- Opening Delimiter -
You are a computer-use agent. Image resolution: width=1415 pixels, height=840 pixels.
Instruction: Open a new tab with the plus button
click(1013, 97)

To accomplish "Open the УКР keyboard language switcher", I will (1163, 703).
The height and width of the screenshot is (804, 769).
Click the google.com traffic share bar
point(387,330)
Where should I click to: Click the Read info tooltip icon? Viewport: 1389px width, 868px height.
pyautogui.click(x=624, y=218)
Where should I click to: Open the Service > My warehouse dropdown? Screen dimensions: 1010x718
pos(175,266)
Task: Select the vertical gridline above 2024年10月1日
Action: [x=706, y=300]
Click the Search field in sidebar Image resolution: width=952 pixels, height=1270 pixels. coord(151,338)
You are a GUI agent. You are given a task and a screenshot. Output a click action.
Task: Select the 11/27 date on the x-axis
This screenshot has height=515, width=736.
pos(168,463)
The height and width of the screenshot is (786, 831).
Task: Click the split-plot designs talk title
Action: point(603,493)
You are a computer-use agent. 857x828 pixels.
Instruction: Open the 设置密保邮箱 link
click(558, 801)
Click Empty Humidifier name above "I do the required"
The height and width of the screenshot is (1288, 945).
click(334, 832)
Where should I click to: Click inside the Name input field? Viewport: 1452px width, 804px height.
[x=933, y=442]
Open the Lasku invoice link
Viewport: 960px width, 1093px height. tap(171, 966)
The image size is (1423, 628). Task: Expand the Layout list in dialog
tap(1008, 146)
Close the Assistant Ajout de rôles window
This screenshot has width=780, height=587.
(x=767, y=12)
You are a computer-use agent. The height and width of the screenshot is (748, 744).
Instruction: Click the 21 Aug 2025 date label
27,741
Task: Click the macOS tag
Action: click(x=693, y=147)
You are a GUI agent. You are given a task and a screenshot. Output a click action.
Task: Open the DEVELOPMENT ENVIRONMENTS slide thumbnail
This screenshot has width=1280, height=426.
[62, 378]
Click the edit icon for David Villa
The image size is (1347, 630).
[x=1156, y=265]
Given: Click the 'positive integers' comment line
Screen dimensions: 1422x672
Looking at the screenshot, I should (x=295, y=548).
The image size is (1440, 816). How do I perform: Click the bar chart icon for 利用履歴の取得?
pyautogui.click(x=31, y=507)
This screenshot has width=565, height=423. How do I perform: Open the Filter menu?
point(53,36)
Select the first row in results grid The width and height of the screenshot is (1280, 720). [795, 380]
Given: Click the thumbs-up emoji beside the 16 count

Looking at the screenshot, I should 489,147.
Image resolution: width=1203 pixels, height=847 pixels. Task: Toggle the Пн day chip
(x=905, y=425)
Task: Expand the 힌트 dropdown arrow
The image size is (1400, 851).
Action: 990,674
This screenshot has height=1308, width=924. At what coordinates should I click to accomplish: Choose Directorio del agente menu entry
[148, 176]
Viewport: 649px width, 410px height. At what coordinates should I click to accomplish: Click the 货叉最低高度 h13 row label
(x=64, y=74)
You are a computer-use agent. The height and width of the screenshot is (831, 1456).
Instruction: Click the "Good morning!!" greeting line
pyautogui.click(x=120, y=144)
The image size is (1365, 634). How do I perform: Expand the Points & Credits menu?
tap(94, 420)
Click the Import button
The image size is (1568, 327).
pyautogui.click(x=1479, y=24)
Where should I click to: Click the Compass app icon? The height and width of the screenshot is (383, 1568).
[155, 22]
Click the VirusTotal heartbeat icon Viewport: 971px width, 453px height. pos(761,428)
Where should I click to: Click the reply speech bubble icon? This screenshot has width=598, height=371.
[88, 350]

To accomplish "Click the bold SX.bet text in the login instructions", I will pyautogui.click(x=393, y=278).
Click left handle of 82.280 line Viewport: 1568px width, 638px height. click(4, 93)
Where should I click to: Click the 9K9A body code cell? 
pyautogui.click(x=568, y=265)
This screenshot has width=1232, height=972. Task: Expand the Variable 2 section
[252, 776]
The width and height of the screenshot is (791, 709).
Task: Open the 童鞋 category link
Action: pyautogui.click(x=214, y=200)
- Closing Delimiter -
• ASSIGNMENT
Some lines of the records may contain the string "computer". State how many do, as a number alone.

• EXERCISE ANSWER
4